Under Prop. B those employees would remain in CalPERS, but there would be greater flexibility in negotiating the terms of their compensation. (Prop. B would make no change in the contract with CalPERS.) Instead of the current language that requires “no increase in cost,” the new language would allow for “cost-neutral” agreements. For example, employees could trade lower current pay for higher retirement benefits.


Proponents state:

  • This charter amendment provides the flexibility needed for employees to improve their retirement benefits by giving up some current compensation. This is a reasonable thing for employees to ask for
  • Since this flexibility is already available to sheriff’s deputies, the other group of San Francisco public employees covered under CalPERS, it is only fair that miscellaneous safety workers be granted that right


Opponents state:

  • The language of the charter amendment does not provide a meaningful check on future costs.

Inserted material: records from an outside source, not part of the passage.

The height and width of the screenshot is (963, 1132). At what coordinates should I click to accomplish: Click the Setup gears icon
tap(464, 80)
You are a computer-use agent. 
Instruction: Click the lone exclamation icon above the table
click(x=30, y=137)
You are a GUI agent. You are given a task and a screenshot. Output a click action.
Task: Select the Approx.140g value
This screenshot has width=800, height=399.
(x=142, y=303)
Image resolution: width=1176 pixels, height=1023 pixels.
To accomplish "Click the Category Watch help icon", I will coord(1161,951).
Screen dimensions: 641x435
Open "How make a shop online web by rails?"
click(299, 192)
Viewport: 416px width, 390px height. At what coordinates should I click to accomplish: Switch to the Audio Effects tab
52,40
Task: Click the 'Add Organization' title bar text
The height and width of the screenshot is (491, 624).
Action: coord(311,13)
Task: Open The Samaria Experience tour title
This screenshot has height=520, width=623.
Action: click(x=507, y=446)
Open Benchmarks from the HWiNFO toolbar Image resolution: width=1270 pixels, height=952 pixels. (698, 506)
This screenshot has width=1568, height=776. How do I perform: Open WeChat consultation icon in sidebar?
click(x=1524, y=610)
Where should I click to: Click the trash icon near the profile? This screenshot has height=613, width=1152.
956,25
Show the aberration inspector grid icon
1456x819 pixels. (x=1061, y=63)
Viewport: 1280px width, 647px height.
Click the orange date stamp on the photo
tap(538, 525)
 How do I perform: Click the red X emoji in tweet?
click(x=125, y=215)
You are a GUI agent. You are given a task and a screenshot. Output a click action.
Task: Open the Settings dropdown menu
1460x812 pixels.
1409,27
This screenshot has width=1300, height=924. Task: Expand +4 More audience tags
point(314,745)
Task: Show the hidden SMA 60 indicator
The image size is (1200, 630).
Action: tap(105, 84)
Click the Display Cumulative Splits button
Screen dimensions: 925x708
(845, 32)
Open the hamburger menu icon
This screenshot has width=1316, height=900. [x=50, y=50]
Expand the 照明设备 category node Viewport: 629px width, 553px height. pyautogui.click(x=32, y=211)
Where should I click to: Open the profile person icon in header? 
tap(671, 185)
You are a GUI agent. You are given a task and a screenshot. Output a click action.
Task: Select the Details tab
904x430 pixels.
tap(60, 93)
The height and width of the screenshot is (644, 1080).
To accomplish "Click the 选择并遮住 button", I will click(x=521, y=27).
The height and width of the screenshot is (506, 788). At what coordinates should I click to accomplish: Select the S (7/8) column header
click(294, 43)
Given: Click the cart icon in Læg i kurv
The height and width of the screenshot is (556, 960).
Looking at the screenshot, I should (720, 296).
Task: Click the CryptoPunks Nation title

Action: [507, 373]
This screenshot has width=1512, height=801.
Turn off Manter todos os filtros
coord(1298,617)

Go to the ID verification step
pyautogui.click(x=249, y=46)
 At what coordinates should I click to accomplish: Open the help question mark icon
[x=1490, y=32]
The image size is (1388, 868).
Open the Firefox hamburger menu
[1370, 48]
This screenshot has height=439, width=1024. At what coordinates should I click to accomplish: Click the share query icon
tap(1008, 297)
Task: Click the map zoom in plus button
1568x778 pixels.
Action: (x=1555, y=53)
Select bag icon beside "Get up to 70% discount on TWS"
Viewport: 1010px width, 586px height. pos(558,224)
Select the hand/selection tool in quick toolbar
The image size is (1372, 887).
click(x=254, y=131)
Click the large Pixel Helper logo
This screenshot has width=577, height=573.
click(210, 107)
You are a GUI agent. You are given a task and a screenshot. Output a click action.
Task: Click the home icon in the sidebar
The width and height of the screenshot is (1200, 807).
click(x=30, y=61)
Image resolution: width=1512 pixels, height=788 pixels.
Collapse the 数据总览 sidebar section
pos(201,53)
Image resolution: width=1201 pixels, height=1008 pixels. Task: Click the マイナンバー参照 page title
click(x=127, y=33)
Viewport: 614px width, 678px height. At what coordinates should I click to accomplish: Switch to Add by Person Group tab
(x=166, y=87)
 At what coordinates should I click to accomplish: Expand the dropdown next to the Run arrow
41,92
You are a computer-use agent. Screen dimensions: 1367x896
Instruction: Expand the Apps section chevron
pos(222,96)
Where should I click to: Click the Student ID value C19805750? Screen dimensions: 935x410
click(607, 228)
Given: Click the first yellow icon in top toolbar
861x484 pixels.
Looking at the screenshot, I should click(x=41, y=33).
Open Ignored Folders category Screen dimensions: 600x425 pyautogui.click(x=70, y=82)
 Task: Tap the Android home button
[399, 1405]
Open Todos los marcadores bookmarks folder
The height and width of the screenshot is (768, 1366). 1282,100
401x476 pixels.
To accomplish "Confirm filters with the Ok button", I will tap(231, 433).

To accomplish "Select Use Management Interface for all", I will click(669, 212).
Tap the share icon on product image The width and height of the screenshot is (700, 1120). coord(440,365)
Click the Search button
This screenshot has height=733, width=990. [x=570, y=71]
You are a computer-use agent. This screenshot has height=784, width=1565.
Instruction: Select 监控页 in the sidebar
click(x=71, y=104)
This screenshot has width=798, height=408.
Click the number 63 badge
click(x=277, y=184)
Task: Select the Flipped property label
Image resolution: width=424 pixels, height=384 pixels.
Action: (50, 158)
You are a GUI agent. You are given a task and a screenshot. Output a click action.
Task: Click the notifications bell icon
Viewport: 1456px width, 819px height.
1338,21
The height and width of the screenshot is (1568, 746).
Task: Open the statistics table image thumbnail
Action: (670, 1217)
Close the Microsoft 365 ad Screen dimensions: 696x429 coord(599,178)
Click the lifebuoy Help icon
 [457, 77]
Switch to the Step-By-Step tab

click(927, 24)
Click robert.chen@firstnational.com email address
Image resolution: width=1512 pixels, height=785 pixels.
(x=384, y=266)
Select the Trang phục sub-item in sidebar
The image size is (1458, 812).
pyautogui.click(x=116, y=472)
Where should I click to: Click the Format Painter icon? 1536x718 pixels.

The only basis for determining the “cost neutral” nature of the agreement is the contract under discussion. Labor contracts typically run no more than 4 years, but the additional retirement costs incurred will be funded over a much longer period. Thus, even if employees trade wages for better retirement benefits in one contract, there is no guarantee that for the remainder of the window during which the improvement is funded, wage costs will remain at a discounted level. Given everything we know about the way labor negotiations work in San Francisco, this measure is probably designed to increase the costs to the City—trading political gain in the short run for 30 years of City indebtedness
  • In addition, support for this measure is based upon the assumption that the Board of Supervisors and Mayor should be empowered to negotiate significant changes in retirement benefits. This is the very principle the voters rejected, when they voted down Prop. E in November 1996, which would have allowed retirement benefit improvements to be made without voter approval. It makes no sense to exempt another small group of employees from this same principle

SPUR's analysis

The “no net increase in cost” language has been difficult to implement from its inception. By definition, better benefits cost more; therefore, the language could be construed to prevent any retirement increases. The City has adopted a number of “tests” for applying this language, none of which have been particularly meaningful.The reality is that Prop. B would increase retirement benefit costs to the City. The new “cost neutral” language would mean that under a current labor contract, any increases in retirement benefits would have to be offset by decreases in current pay. But when a new labor contract is negotiated, the total package will increase, as it always does. Technically, whether the total package will be larger after this amendment than under the status quo depends on how future labor negotiations turn out. But Prop. B allows for these future labor negotiations to include a more explicit discussion of the tradeoff between current and future compensation.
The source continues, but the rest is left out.